(PAGE TEXT)

Her ailment was her secret to tell.
We sat on a bench I think, waiting for appointments?
Lingering after appointments? Sharing the same bed and breakfast? I can’t
recall details; only that we talked and shared and laughed.
I have a memory of her joyful description of her house in
Malawi. Her washing clothes in the doorway. Even talking about the mundane
chores of rural Peace Corps life seemed pleasant with her, not in the obnoxious
way where you want to shove a sponge in someone’s face, but in the…hmmm, I
should try it her way, kind of way.
We talked about her travels. About making friends and
keeping in touch. We talked about the difficulties of having no shared
language. This was before google translate or babblefish. This was us sitting
in a country whose internet, I was sure, was run by a lone hamster dying of
thirst on a rusted out wheel.

(ENTRIES PROVIDED)
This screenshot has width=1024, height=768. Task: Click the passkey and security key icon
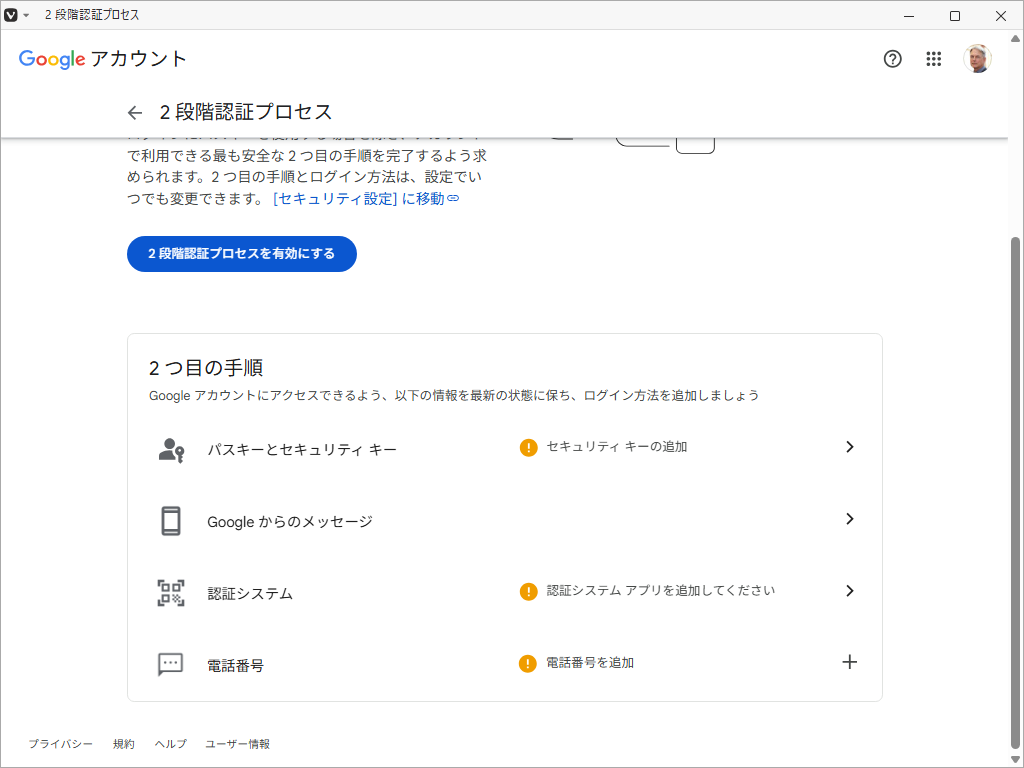[x=171, y=449]
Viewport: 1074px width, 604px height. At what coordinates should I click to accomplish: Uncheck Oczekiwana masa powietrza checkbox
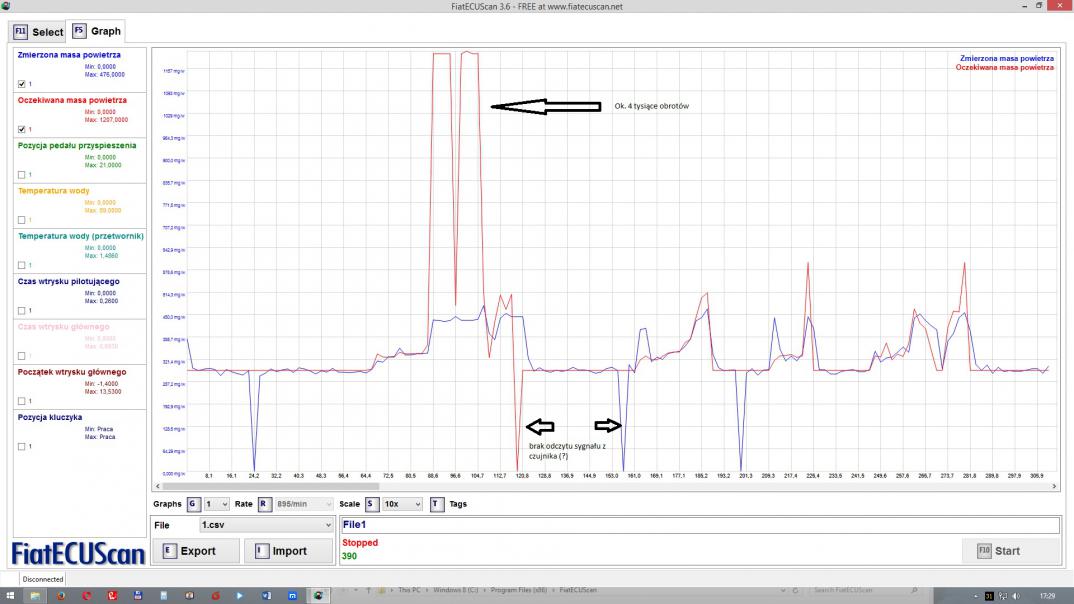point(21,129)
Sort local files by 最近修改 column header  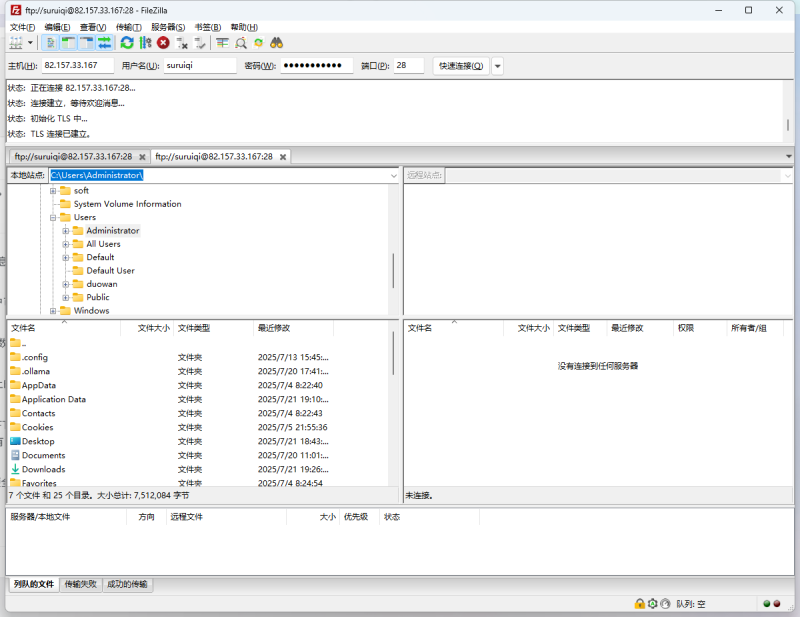coord(274,328)
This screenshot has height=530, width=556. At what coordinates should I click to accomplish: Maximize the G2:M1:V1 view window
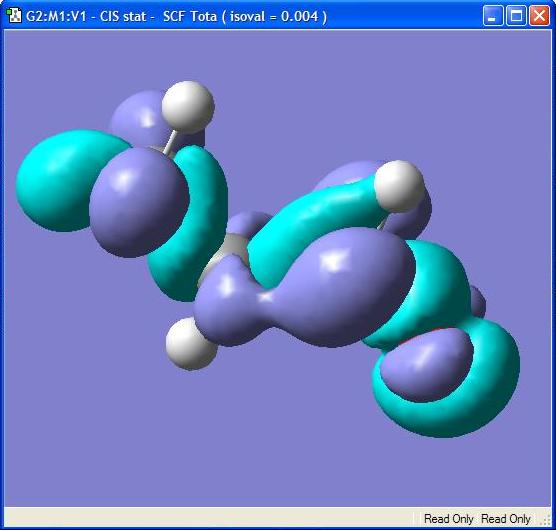[x=516, y=16]
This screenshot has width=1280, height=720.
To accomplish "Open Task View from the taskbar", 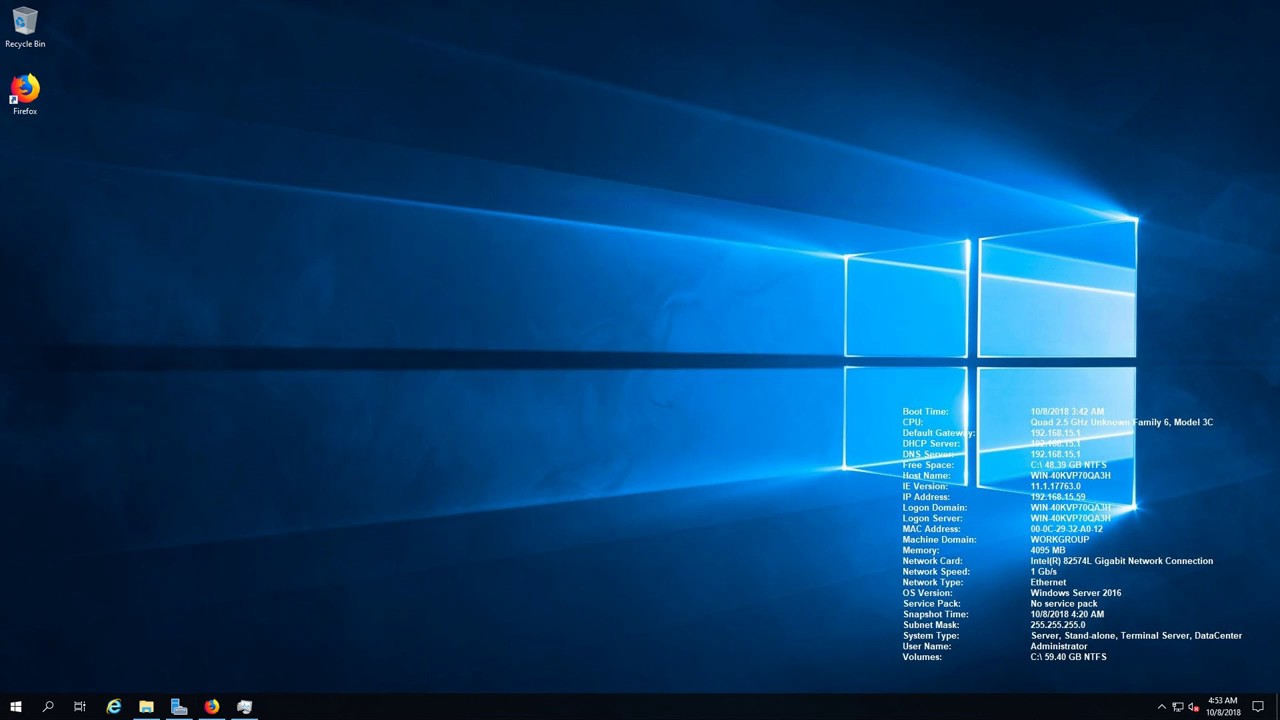I will click(80, 707).
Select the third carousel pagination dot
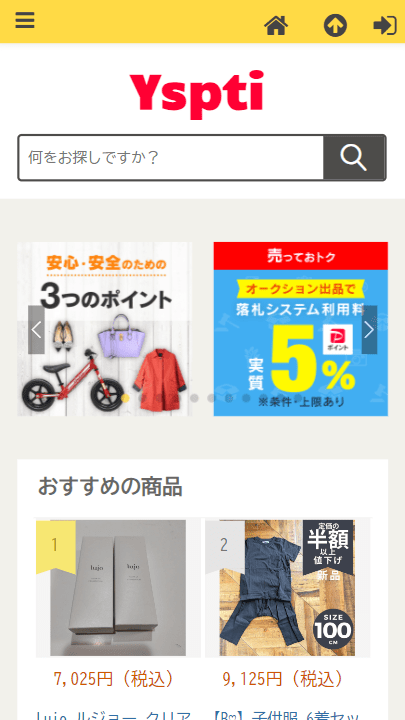 (160, 398)
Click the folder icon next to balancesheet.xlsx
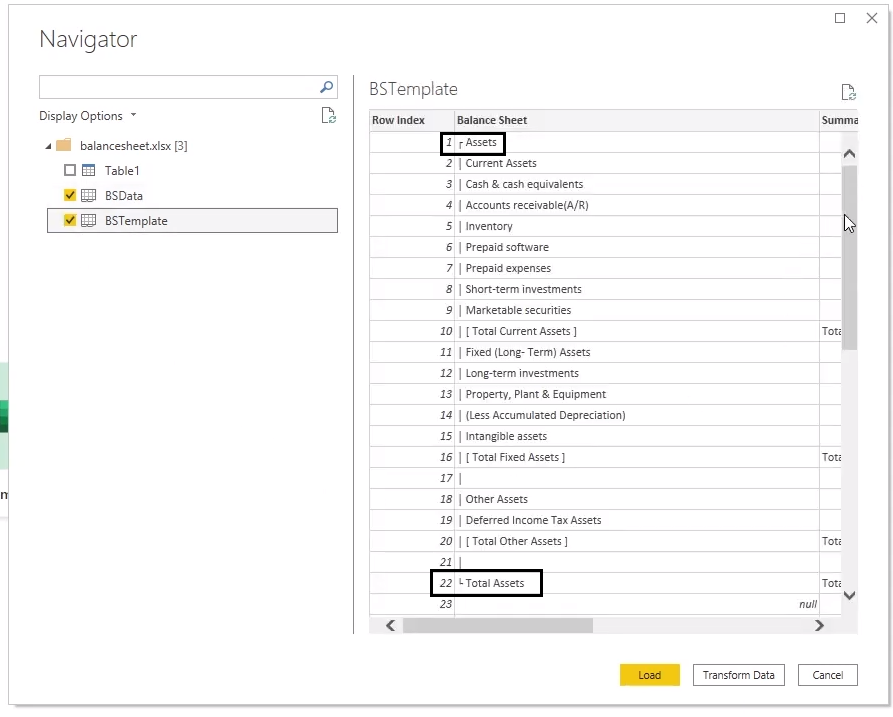 (x=64, y=145)
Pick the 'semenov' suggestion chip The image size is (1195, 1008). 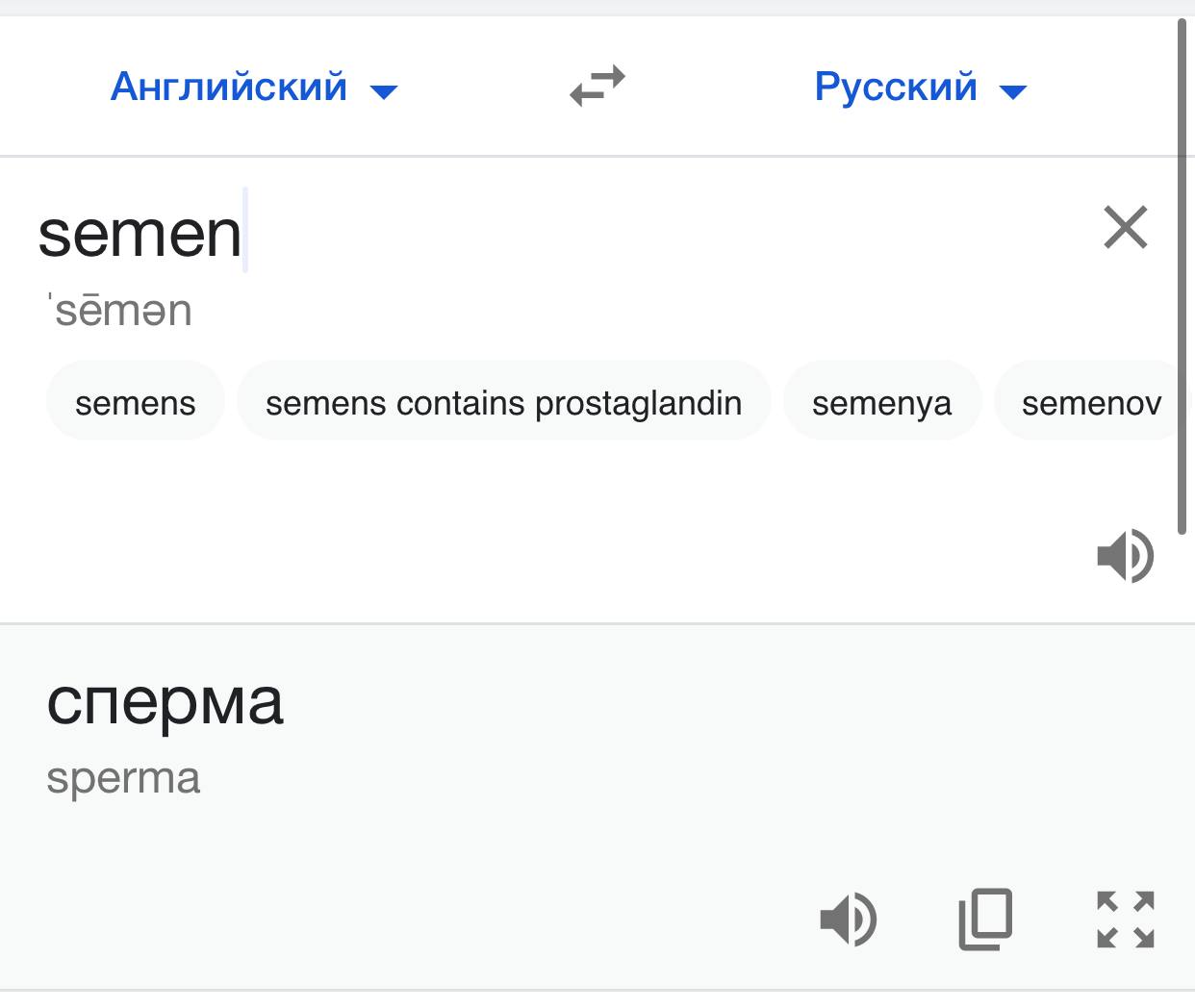point(1091,401)
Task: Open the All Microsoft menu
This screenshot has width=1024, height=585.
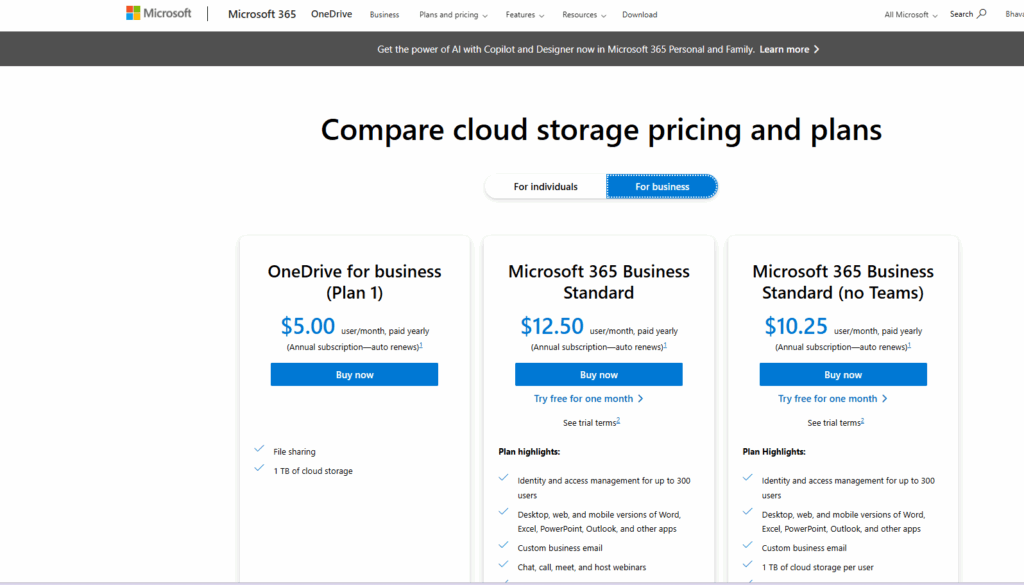Action: [908, 14]
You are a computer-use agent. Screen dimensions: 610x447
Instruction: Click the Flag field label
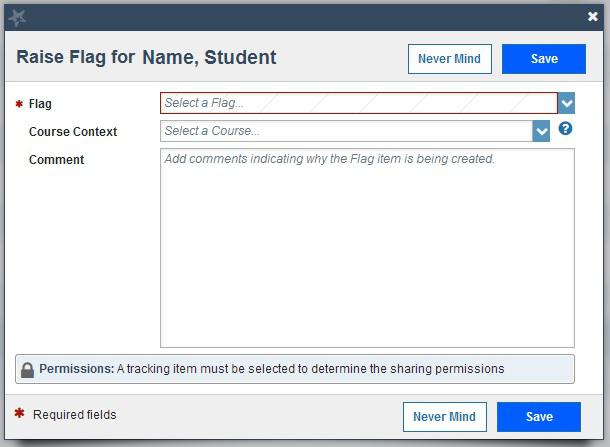point(40,104)
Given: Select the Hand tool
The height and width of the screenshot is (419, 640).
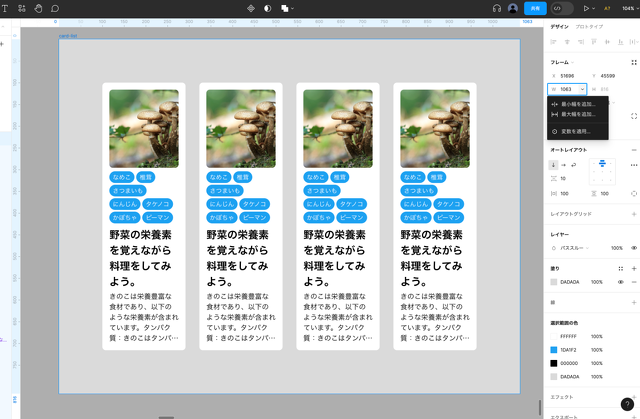Looking at the screenshot, I should [x=38, y=8].
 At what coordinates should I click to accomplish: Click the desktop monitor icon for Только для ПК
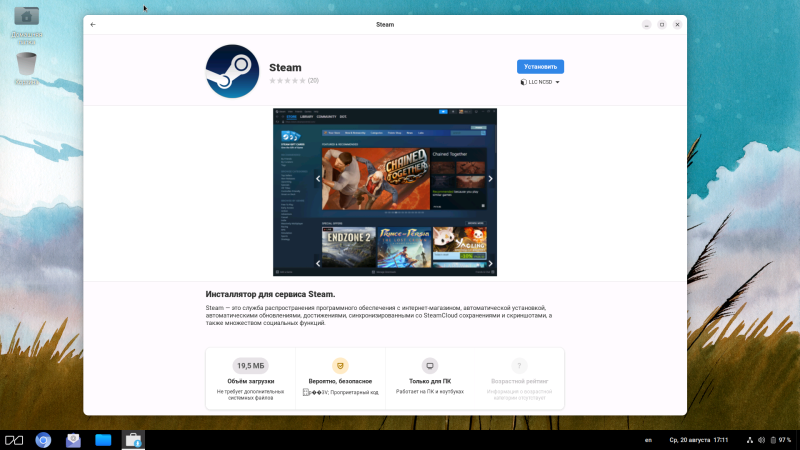(x=430, y=366)
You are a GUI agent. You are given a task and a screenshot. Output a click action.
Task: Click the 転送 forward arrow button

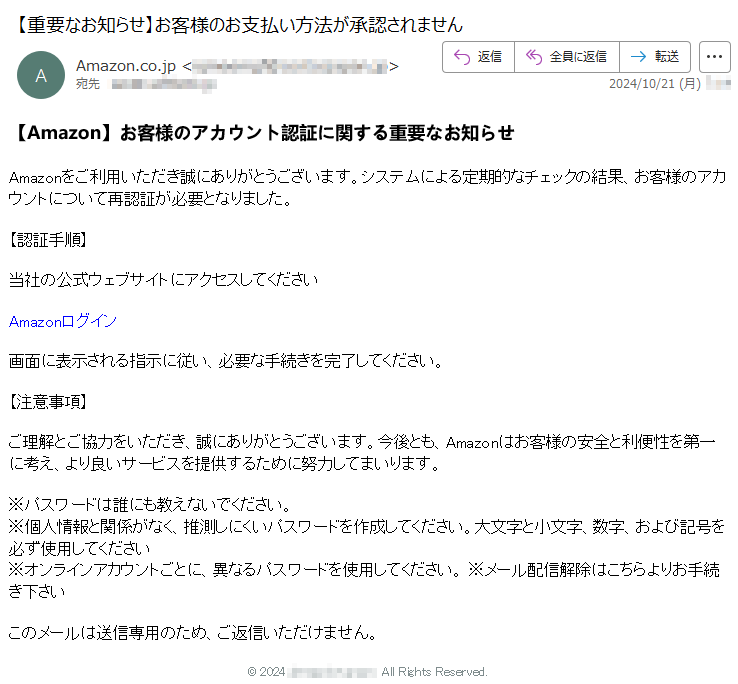pyautogui.click(x=655, y=57)
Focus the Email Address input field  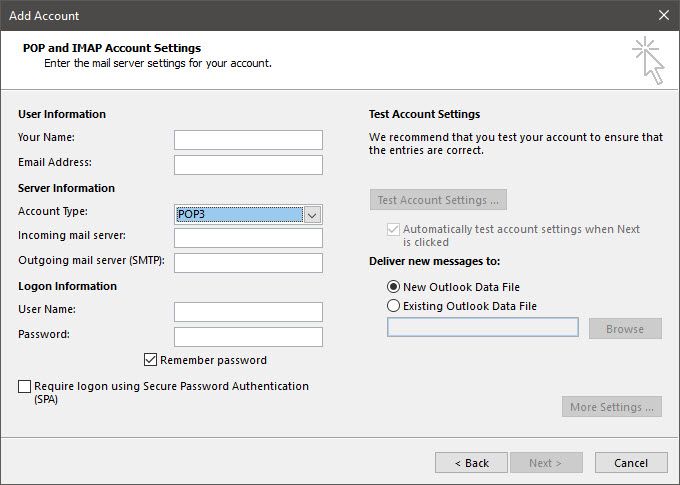[x=248, y=165]
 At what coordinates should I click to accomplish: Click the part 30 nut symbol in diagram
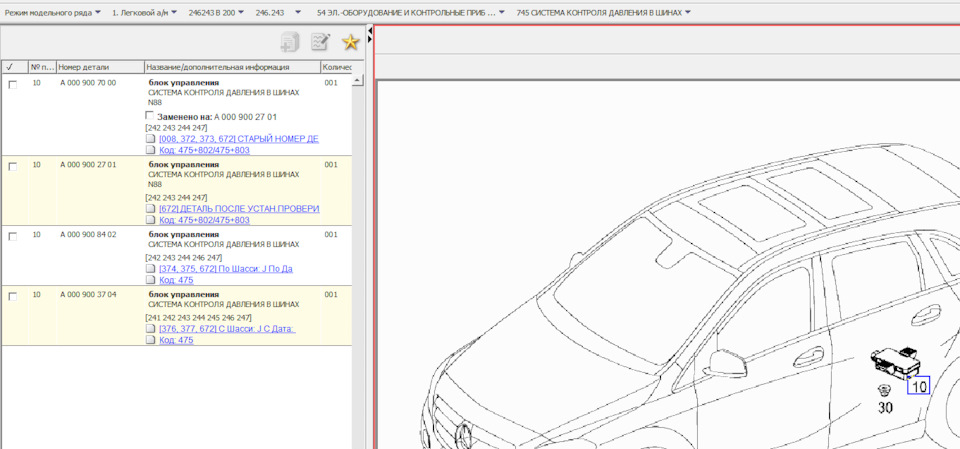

(GIVEN TASK) Repeat word for word the section of the memoir passage that begins with the words containing "Her ailment was" and ends with "rusted out wheel.". The records come from a source unrelated to the memoir passage.

(ANSWER IN FULL)
Her ailment was her secret to tell.
We sat on a bench I think, waiting for appointments?
Lingering after appointments? Sharing the same bed and breakfast? I can’t
recall details; only that we talked and shared and laughed.
I have a memory of her joyful description of her house in
Malawi. Her washing clothes in the doorway. Even talking about the mundane
chores of rural Peace Corps life seemed pleasant with her, not in the obnoxious
way where you want to shove a sponge in someone’s face, but in the…hmmm, I
should try it her way, kind of way.
We talked about her travels. About making friends and
keeping in touch. We talked about the difficulties of having no shared
language. This was before google translate or babblefish. This was us sitting
in a country whose internet, I was sure, was run by a lone hamster dying of
thirst on a rusted out wheel.